BioCatch is emphasizing the need for good fraud detection tools as social distancing forces many workplaces to transition from the office to the home. The company notes that there has been a dramatic spike in the number of people using Remote Access Tools (RATs) for the first time, especially in countries that have been heavily affected by the coronavirus.
Of course, that trend isn’t all that surprising given the circumstances. BioCatch is simply arguing that companies need to be on the lookout for fraudsters who might try to take advantage of the situation, especially since RATs are popular with cybercriminals. An account’s first use of Remote Access often represents a deviation from the norm, and could point to a Trojan like Trickbot or Dridex, or to a social engineering attack carried out with a platform like LogMeIn.

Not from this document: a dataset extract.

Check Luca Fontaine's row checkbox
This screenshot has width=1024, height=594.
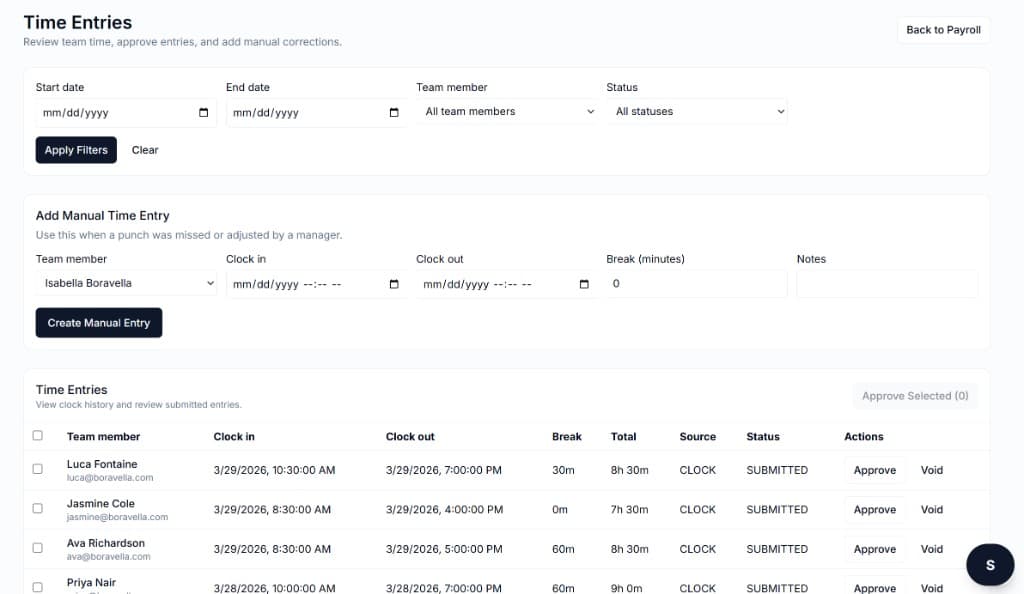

Thankfully, behavioral biometrics can help distinguish fraudsters from legitimate remote activity. Someone that uses the mouse wheel at work will generally continue to do so when they log in from home, and that is only one of the many metrics that behavioral biometrics software tracks when building a user profile.
According to BioCatch, most of the remote activity observed in the past few days appears to be legitimate. Remote Access is most pronounced in countries like Spain and Canada, which have enforced strict social distancing policies and public closures. The UK, on the other hand, has taken a laxer response to the coronavirus, and has lower rates of Remote Access. That suggests that the uptick in Remote Access reflects a genuine shift in user behavior during a time of crisis.
BioCatch is one of several organizations emphasizing the need to remain vigilant despite the recent disruption. The Electronic Frontier Foundation is advising people to be wary of COVID-19 phishing attacks, while Invixium warns that organizations should not abandon their current biometric security practices.
March 25, 2020 – by Eric Weiss